Ich heiße Sie herzlich willkommen zum Abschluss der Tagung, die den Themen der Energieumstellung und der Sorge für das gemeinsame Haus gewidmet war und die hier im Vatikan stattgefunden hat.
Es ist sehr positiv, dass diejenigen, die eine wichtige, wegweisende Rolle bei Entscheidungen, Initiativen und Investitionen im Energiesektor bekleiden, Gelegenheit zu einem fruchtbaren Austausch von Meinungen und Kenntnissen haben. Ich danke Ihnen für Ihre qualifizierte Anwesenheit und ich hoffe, dass Sie im gegenseitigen Anhören zu einem vertieften Überdenken kamen und neue Perspektiven in Betracht ziehen konnten. Die Fortschritte in Wissenschaft und Technik beschleunigen jede Art von Kommunikation immer mehr. Sobald eine Nachricht, eine Idee oder eine Methode – sie mögen richtig oder falsch, gut oder schlecht, wirksam oder abwegig sein – an die Öffentlichkeit kommen, verbreiten sie sich in wenigen Sekunden. Auch Menschen können einander begegnen und Waren ausgetauscht werden in einem Rhythmus, mit einer Geschwindigkeit und einer Intensität, die früher unvorstellbar gewesen wären, wobei Ozeane und Kontinente rasch überwunden werden. Unsere Gesellschaften sind immer mehr miteinander vernetzt.

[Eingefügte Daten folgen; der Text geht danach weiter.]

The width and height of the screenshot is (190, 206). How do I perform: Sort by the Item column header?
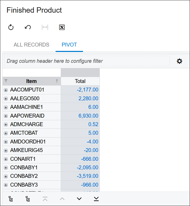point(31,81)
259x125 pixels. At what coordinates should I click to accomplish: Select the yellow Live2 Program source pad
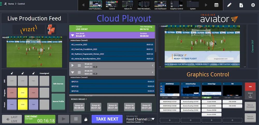click(23, 92)
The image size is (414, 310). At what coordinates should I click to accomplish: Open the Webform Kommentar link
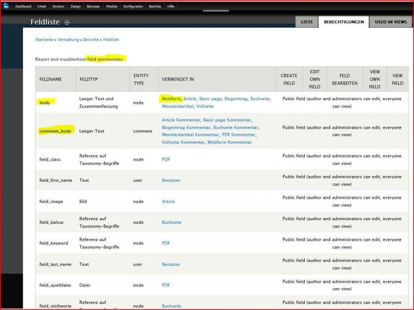coord(229,142)
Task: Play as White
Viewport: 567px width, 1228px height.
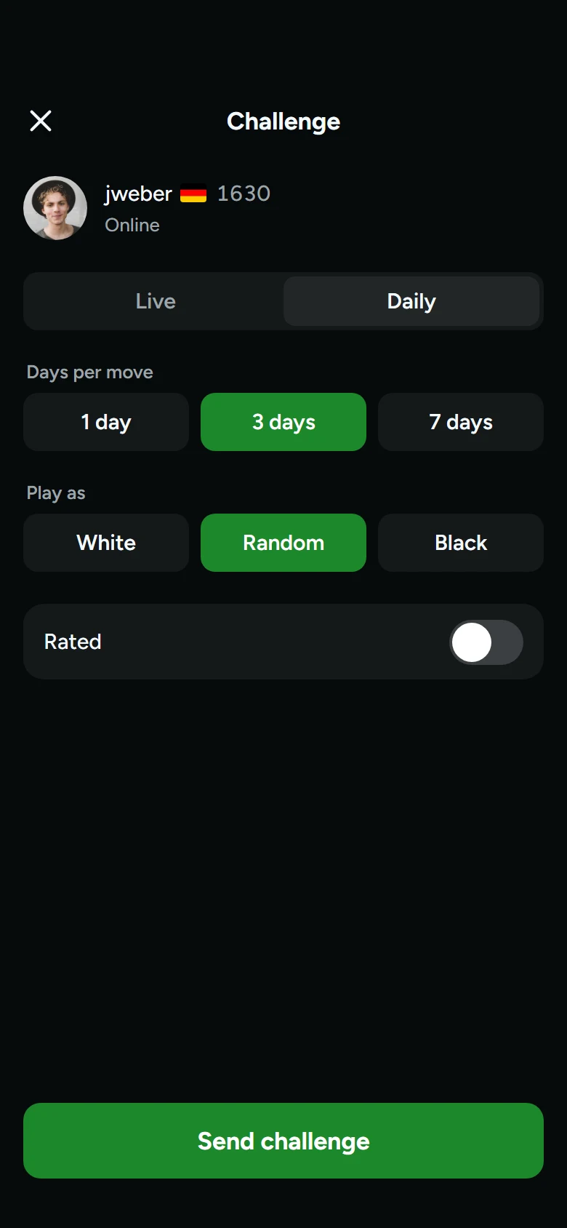Action: [106, 543]
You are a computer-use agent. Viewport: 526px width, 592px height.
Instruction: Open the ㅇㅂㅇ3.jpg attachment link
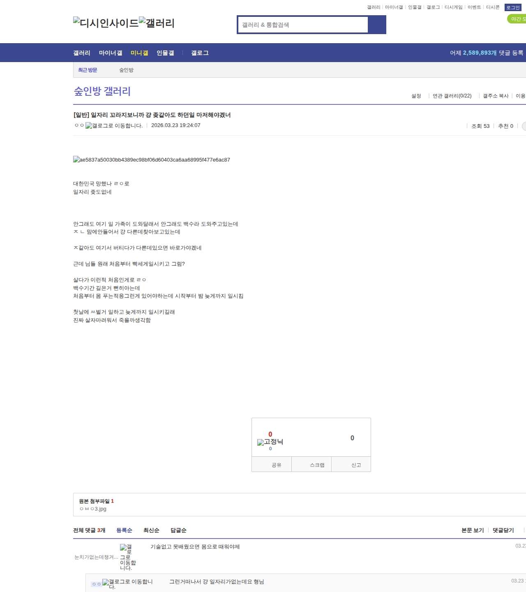click(93, 509)
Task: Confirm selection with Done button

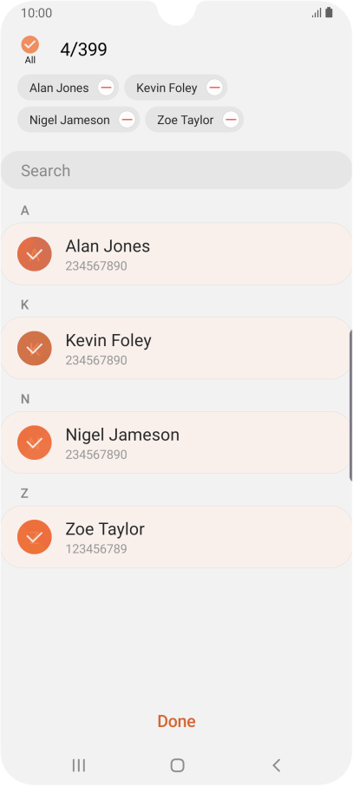Action: (x=177, y=721)
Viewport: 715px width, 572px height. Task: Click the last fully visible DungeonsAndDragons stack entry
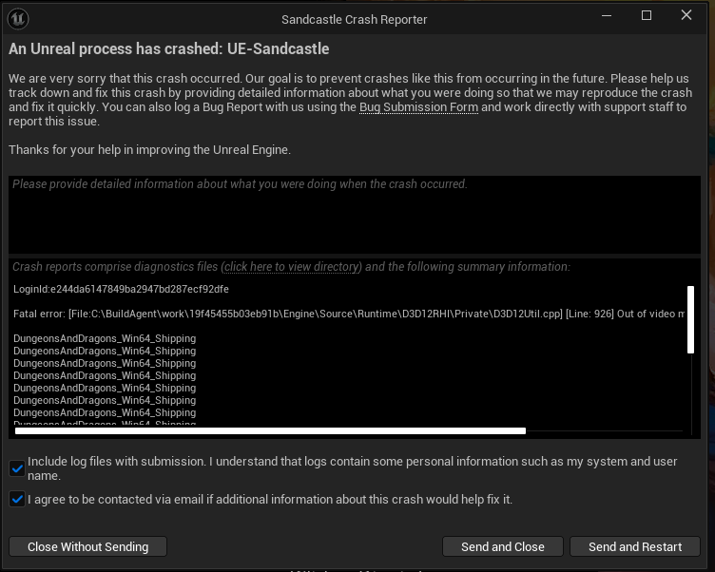coord(105,412)
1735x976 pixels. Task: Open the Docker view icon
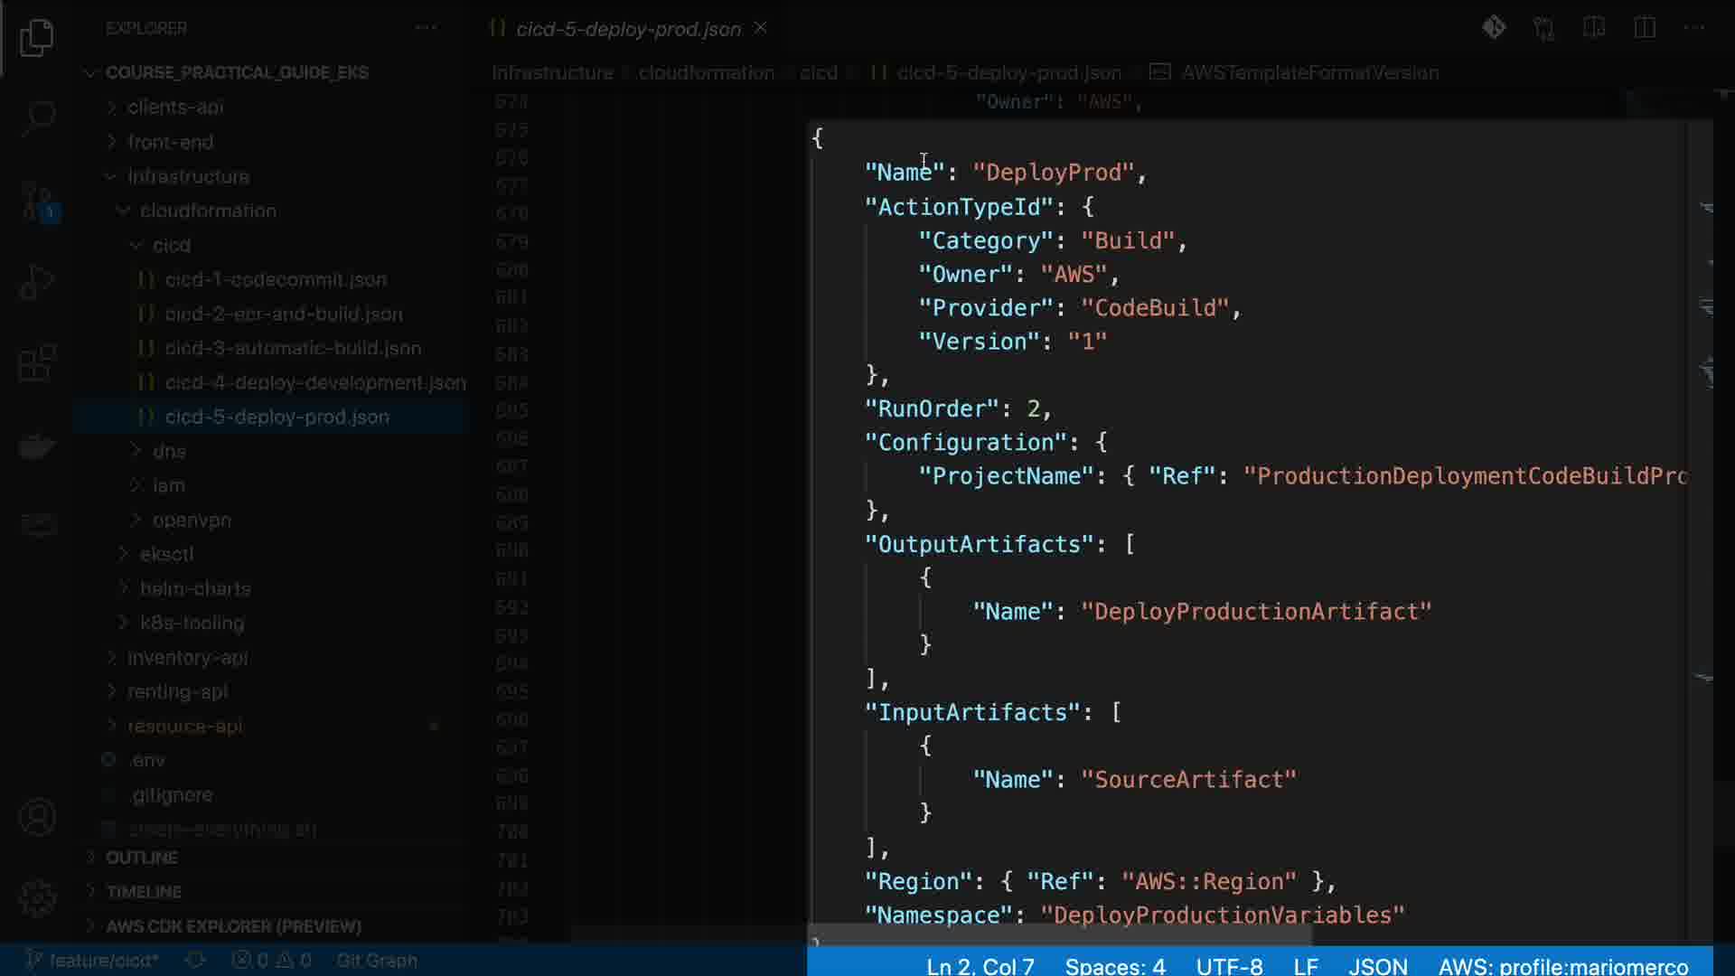(37, 446)
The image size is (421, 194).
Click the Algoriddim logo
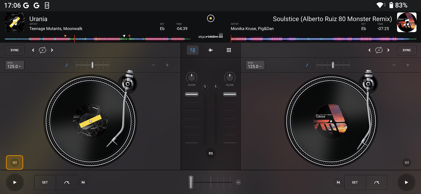210,35
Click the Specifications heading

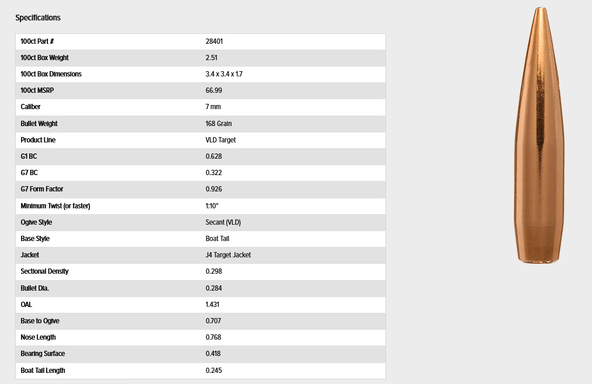point(38,18)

Diese intensive Bewegung der Datenmassen sowie großer Mengen von Menschen und Dingen benötigt viel Energie. Der Energiebedarf ist höher als in jeder anderen Epoche. Ein großer Teil unserer Lebensbereiche sind von der Energie abhängig, und leider müssen wir feststellen, dass es immer noch zu viele Menschen gibt, die keinen Zugang zur Elektrizität haben: Es ist sogar die Rede von über einer Milliarde Menschen.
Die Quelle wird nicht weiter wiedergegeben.